5月9日、“ホテルのロビー”をコンセプトに掲げるバー「LOBBY(ロビー)」が池尻大橋にオープンした。お酒に詳しくない20代~30代のライト層を狙い、バイスやハイサワ―など居酒屋でよく見る親しみやすい素材を使用しながら、オーセンティックバーさながらの見た目・香りにこだわるカクテルを提供。“居酒屋以上オーセンティックバー未満”を目指すオリジナルの業態「ストリートバー」として、新しいお酒の価値を打ち出す。運営は、デザイン会社のアンドサプライ(東京都世田谷区、代表取締役社長:井澤 卓氏)。自らアーティストでありながら、マーケティングに精通した代表・井澤氏率いる同社の空間プロデュースにも注目だ。

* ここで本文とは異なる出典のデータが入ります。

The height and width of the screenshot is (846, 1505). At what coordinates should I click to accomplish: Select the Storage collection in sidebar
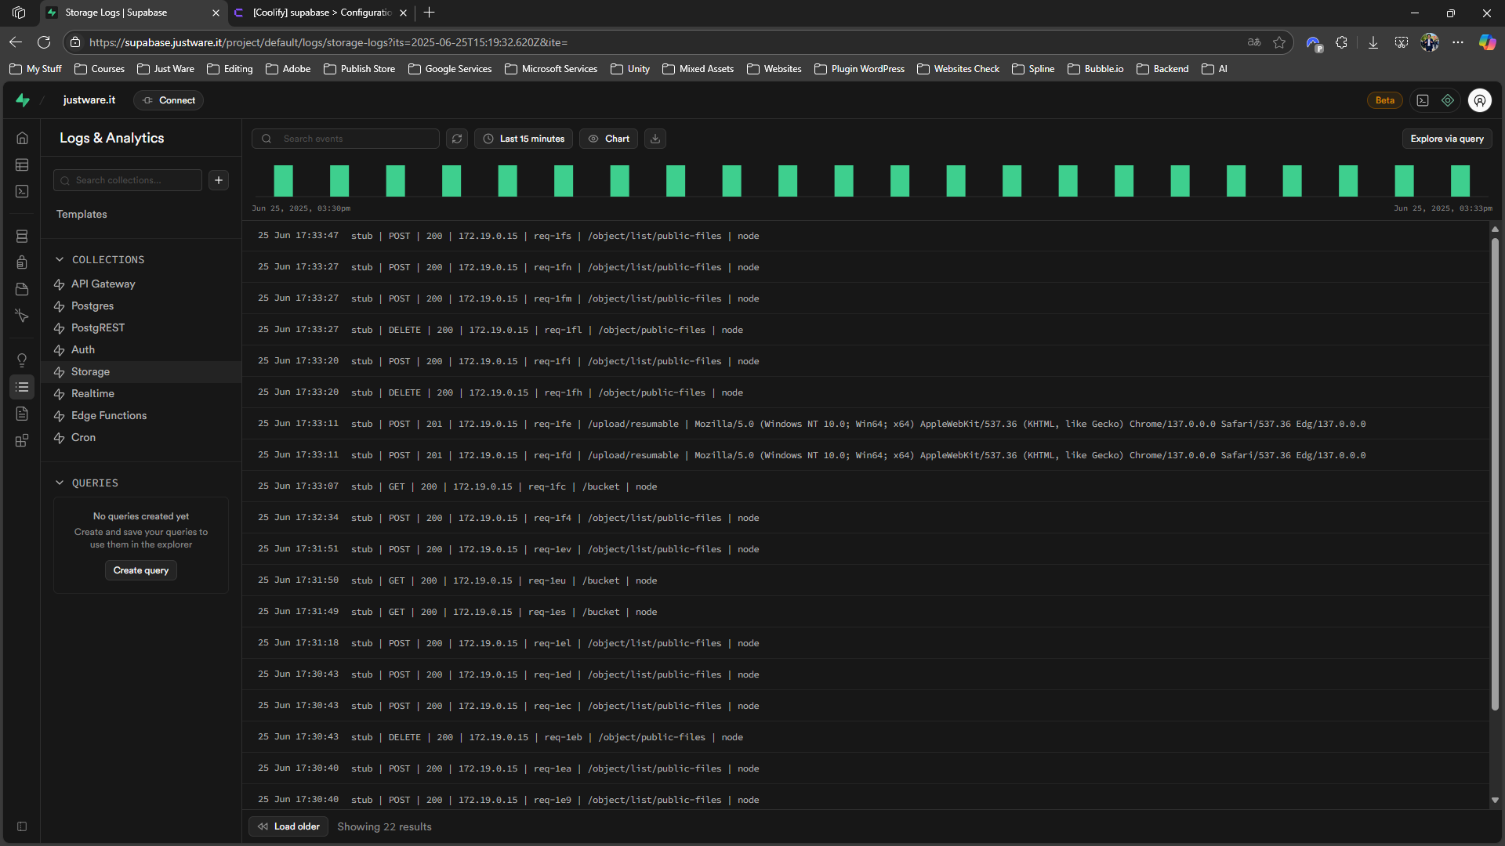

池尻大橋駅から徒歩5分。ラーメン店の裏手にある隠れ家的立地。コンセプトに自信があるからこそ視認性の悪い場所でも出店に踏み切ったという
入口すぐのゾーン。打ちっぱなしのコンクリートに木の温もりを組み合わせた空間には、カウンターを中心にベンチ席も配置。天井が高く開放感があり、席間も広くとってゆったりと過ごせる。店内奥にはテーブル席を配したゾーンも
「バラとローズヒップのジントニック」。ローズヒップを漬けこんだジンにローズウォーターをプラス。香水のように華やかな香りが楽しめ、縦にスライスされたキュウリと薔薇の花びらが飾られた見た目にも美しい
「梅紫蘇バイスモヒート」(1,100円)。紫蘇リキュールと麦焼酎を大衆酒場で馴染みの深いバイスで割り、ミント、紫蘇、梅干しを加えた和風モヒート
左から、代表取締役の井澤 卓氏、「LOBBY」のマスター松井凉氏、COOの倉嶋歩氏

(取材=福井 晶)


ITマーケティング出身者の若手チームによる飲食店づくり

アンドサプライは、アーティストのマネジメントやイベント企画、ブランディングを手がけ、クリエイティブを生み出すデザイン会社。代表の井澤氏は32歳。2011年にヤフーに入社後、2014年にグーグルに転職。一貫してデジタルマーケティング、ビジネスコンサルティングに携わってきた。並行して2013年より、現在アンドサプライ所属の土堤内(どてうち)祐介氏とデザインユニットPaint & Supplyを結成し、チョークレタリングのアーティストとしても活動。「私はもともとホテルという空間がすごく好きで。空間プロデュースを手がけ、いつかホテル事業も展開したいと考えていました。その第一歩として、“ホテルのロビー”をコンセプトに飲食店を作りました」と井澤氏。マーケティングとデザイン2つの経験を積み、2018年にアンドサプライを起業。2019年から土堤内氏を含めてメンバー3人の仲間を迎え、同店の開業に着手した。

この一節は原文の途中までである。